Thursday, February 14, 2008

Tel père tel fils


Babasına bak oğlunu al diyoruz biz güzel türkçemizde. Kool romantik Bryan Ferry ve oğlu Otis Ferry. Ne kadar da benziyorlar ama laf aramızda ben babasını 82'li oğluna tercih ederim. Kendisi maşallah 82'li değil en az 72'li duruyor ama tabii olmayan bir şey var. Çocuğumuz ayrıca İngiltere'de avlanma taraftarı ve savunucusu. İlginç yani bu devirde böyle şeyler.
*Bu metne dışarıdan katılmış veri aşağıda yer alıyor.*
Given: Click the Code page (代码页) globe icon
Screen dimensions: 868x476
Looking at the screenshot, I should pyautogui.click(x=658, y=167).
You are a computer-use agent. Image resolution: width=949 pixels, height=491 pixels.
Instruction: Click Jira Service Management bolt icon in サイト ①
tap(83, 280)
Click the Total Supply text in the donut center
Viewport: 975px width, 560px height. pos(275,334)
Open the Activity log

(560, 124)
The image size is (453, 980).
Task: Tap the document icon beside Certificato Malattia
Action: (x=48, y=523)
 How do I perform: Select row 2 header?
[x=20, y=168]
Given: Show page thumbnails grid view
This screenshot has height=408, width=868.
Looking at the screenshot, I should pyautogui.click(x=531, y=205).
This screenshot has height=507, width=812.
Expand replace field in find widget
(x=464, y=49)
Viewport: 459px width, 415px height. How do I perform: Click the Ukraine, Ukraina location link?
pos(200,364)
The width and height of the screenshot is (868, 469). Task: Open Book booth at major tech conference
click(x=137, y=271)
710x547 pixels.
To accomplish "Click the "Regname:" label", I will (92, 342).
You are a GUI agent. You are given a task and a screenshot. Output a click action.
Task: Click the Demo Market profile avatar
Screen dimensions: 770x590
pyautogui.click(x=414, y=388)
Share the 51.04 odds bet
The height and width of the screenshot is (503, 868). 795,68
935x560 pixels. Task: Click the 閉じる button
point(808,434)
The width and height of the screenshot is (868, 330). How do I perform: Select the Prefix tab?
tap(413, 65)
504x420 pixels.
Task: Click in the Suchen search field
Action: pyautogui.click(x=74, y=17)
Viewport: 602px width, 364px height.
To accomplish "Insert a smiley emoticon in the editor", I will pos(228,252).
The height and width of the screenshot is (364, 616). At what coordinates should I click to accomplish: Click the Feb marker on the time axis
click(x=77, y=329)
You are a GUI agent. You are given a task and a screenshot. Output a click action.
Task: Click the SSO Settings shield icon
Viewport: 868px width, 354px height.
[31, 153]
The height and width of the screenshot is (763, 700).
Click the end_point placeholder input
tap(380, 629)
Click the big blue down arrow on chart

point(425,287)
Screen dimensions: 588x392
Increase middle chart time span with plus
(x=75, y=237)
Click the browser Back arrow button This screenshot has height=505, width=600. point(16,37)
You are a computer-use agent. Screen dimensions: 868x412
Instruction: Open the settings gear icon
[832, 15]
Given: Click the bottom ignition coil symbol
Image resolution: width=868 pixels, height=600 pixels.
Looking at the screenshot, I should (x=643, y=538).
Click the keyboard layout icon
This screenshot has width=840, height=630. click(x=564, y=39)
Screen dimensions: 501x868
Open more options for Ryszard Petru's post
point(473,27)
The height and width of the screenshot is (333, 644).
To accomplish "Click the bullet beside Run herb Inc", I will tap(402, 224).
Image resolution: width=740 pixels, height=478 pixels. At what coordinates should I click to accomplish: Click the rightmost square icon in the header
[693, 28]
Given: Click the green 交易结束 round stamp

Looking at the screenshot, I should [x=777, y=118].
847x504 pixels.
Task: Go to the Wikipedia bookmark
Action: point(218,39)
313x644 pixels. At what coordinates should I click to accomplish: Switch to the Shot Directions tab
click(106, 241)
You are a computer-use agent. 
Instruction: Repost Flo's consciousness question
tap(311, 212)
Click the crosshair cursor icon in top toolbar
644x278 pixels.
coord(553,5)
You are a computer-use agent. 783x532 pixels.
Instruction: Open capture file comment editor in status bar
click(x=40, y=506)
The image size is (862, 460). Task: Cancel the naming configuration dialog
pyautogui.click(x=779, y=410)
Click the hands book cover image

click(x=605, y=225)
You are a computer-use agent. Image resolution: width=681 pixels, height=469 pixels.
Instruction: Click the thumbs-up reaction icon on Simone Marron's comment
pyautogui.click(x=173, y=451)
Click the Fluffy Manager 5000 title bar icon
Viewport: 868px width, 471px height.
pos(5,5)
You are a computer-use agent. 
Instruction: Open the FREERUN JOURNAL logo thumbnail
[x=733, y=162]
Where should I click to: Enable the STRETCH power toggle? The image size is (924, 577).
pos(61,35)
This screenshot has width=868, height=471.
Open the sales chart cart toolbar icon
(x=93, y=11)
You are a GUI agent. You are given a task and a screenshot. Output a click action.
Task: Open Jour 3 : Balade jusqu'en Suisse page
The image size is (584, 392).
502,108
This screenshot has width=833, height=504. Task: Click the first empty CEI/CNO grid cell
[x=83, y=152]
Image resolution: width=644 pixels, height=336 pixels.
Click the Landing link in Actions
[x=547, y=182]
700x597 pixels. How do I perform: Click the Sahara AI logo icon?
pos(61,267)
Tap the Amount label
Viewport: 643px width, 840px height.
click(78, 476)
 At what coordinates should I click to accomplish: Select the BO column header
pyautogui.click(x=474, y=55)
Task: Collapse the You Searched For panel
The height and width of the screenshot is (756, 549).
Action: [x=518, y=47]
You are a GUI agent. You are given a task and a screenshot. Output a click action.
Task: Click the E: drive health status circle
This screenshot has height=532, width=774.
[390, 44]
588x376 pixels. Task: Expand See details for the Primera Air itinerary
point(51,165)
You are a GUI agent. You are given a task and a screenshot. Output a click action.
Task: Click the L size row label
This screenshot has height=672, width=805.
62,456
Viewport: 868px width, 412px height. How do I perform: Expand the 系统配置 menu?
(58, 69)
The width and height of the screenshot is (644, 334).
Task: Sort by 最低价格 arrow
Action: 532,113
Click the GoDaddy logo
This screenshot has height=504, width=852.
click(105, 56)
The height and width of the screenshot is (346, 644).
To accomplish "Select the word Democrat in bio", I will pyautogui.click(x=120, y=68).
E tabii ecnebi dünyada, endüstri devrimini yüzyıl önce yaşayan ülkelerde insanlar farklı şeyleri konuşuyorlar; türban, örtünmek, örtünmemek, çığlak kadın resmi, alışveriş merkezinde ibadet vs konular pek itibar görmüyor.
whatever...
Kendisinin ne iş yaptığını bilmiyorum ama okuldan terkmiş. Babası da iyidir hoştur da yani işte pek romantik bir insan olmadığımdan benim için bir Tom Waits, bir Nick Cave değildir. Yine de Jealous Guy yorumu müthiştir. Gerçekten. Birden bir kıpır kıpır oldum Jealous Guy deyince. Kıskançlık ne sevdiğim ne de yaptığım şey değildir de, bilemiyorum birden güzel geldi kıskanç erkek. Ne anlaşılmaz bir şey değil mi kadın olmak?